James de Witt habló en voz baja, pero muy clara.

– ¿Qué ocurre, señora Demery? ¿Qué ha sucedido? ¿Dónde está el señor Gerard?

– En el despachito de los archivos. ¡Muerto! ¡Asesinado! Eso ha sucedido. Está allí tirado, medio desnudo y tieso como una tabla podrida. Algún demonio lo ha estrangulado con esa puñetera serpiente. Tiene a Sid la Siseante enroscada al cuello con la cabeza metida en la boca.

James de Witt se movió al fin. Se abalanzó hacia la escalera. Frances hizo ademán de seguirlo, pero él se volvió y le dijo en tono apremiante:

– No, Frances, no. -Y la apartó suavemente hacia un lado. Lord Stilgoe fue tras él con un desgarbado anadeo de anciano, aferrándose al pasamanos. Gabriel Dauntsey, tras unos instantes de vacilación, también los siguió.

– Que alguien me eche una mano, ¿no? Es un peso muerto -gritó la señora Demery.

Frances acudió de inmediato a su lado y le pasó un brazo por la cintura a Blackie.

Mientras las miraba, George pensó que era la señorita Frances quien necesitaba que la sostuvieran. Bajaron juntas, casi llevando a Blackie en vilo entre las dos. Blackie gemía y susurraba: «Lo siento, lo siento.» Juntas la condujeron hacia el fondo de la casa, cruzando el vestíbulo, mientras el grupito las seguía con la mirada en un silencio consternado.

George volvió a su mostrador, a su centralita. Aquél era su lugar. Era allí donde se sentía seguro, donde tenía el control. Era allí donde podía afrontar la situación.

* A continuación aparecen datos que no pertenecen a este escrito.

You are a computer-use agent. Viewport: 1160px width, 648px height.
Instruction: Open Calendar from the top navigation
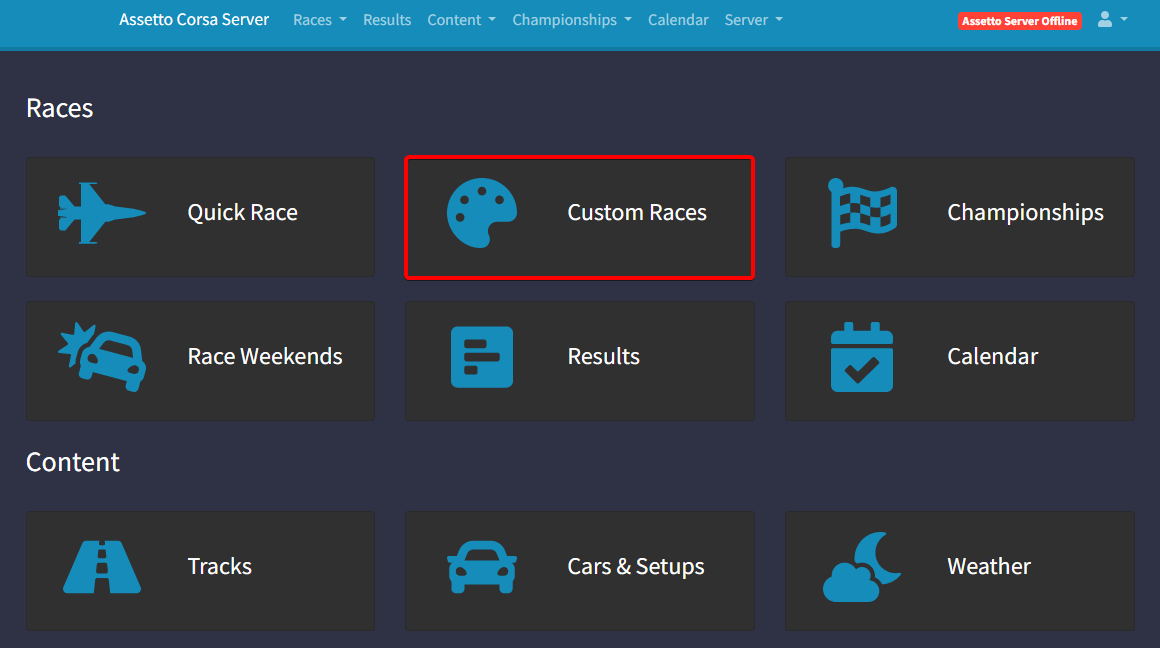(678, 20)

Oyó voces. Aquellos sollozos atroces se habían apaciguado, pero ahora se oían las agudas recriminaciones de la señora Demery y un coro de voces femeninas. Las apartó de su mente. Tenía que trabajar; sería mejor que empezara. Intentó abrir la caja de seguridad situada bajo el mostrador, pero le temblaban tanto las manos que no lograba meter la llave en la cerradura. Sonó el teléfono. George dio un violento respingo y buscó a tientas el auricular. Era la señora Velma Pitt-Cowley, la agente de la señora Carling, que quería hablar con el señor Gerard. George, reducido al silencio por el sobresalto inicial, se las arregló para decir que el señor Gerard no podía ponerse. Aun a sus propios oídos, su voz sonó aguda, cascada, artificial.

– La señorita Claudia, entonces. Supongo que está en la casa.

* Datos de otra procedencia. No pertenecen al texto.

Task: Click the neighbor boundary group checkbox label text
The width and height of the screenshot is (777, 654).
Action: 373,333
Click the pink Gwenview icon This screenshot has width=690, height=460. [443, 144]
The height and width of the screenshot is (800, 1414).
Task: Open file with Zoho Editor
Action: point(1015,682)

– No -respondió George-. No.

– ¿Qué sucede? Es usted, ¿verdad, George? ¿Qué le ocurre?

George, abrumado, cortó la llamada. El teléfono volvió a sonar inmediatamente, pero no lo descolgó y, al cabo de unos segundos, cesó el ruido. Se quedó mirando el aparato con temblorosa impotencia. Era la primera vez que hacía una cosa así. Pasó el tiempo, segundos, minutos. Hasta que lord Stilgoe se irguió ante el mostrador y George pudo olerle el aliento y sentir la fuerza de su ira triunfal.

– Póngame con Scotland Yard. Quiero hablar con el comisionado. Si está ocupado, pregunte por el comandante Adam Dalgliesh.